I actually know people in 21st century Aotearoa NZ who believe this stuff. You’d have to wonder how they got that way with all the peer reviewed science around them. I know that science can indeed discover more and redefine what it knows, but this is just over the top. One may as well believe in gnomes and such, at least it would be somewhat consistent. This stuff is the reason Kiwi parents should be educated in their choices. Otherwise this rubbish will be passed on and on through the generations to come.

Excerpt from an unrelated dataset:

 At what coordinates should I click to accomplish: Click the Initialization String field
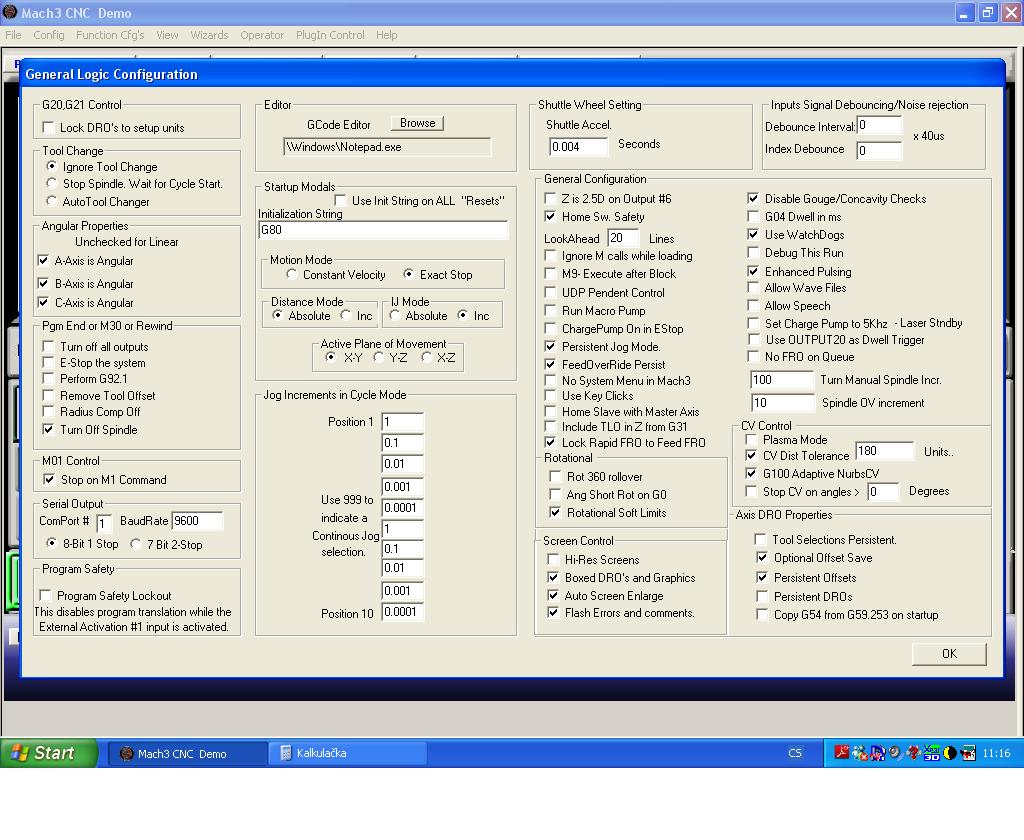[382, 230]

“[Science] sees the heart as a pump that pumps blood through the body. Now there is nothing more absurd than believing this….” — Rudolf Steiner, PSYCHOANALYSIS AND SPIRITUAL PSYCHOLOGY (Rudolf Steiner Press, 1990), p. 126. • “[T]he heart is indeed a sense organ for perceiving the blood’s movement, not a pump as physicists [sic] claim; the coursing of blood is brought about by our spirituality and vitality.” — Rudolf Steiner, AT HOME IN THE UNIVERSE (SteinerBooks, 2000), p. 84.